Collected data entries
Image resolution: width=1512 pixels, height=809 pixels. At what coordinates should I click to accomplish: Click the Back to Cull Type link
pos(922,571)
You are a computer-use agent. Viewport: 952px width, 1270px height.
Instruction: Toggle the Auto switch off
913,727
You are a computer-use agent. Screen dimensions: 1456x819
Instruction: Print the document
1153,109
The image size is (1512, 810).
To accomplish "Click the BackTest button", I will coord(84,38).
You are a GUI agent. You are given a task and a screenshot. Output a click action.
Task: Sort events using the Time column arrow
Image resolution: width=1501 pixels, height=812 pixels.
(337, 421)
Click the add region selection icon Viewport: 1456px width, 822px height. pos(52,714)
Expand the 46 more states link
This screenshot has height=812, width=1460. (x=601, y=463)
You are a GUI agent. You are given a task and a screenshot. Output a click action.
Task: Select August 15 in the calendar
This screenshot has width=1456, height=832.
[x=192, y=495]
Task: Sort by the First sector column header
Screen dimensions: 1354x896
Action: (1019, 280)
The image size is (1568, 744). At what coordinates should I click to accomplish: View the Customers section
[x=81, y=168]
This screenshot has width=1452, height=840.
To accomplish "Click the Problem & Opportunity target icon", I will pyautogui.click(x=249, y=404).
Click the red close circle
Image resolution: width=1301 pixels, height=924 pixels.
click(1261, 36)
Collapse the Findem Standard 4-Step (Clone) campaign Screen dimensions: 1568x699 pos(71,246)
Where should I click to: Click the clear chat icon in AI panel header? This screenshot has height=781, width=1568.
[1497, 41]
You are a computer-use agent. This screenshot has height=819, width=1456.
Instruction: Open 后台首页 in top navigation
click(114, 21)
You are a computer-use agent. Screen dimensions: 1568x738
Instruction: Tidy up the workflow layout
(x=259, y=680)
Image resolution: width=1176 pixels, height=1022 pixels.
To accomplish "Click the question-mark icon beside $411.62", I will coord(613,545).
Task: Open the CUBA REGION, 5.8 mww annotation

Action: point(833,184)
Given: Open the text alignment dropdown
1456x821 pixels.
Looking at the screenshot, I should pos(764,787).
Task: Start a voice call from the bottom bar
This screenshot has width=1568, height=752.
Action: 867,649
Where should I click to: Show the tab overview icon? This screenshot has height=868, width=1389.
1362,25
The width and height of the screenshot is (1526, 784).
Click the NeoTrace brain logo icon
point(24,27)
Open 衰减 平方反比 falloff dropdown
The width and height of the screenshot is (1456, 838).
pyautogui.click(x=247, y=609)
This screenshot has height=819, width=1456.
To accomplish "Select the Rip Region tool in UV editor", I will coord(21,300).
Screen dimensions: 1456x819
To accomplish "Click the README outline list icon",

#### Task objective
What is needed is an exact copy of the entries above, from the first line through the line holding "The image size is (1512, 810).", with both of those lines kept; please give nothing else.

#### Exercise output
Image resolution: width=1512 pixels, height=809 pixels. At what coordinates should I click to accomplish: Click the Back to Cull Type link
pos(922,571)
You are a computer-use agent. Viewport: 952px width, 1270px height.
Instruction: Toggle the Auto switch off
913,727
You are a computer-use agent. Screen dimensions: 1456x819
Instruction: Print the document
1153,109
The image size is (1512, 810).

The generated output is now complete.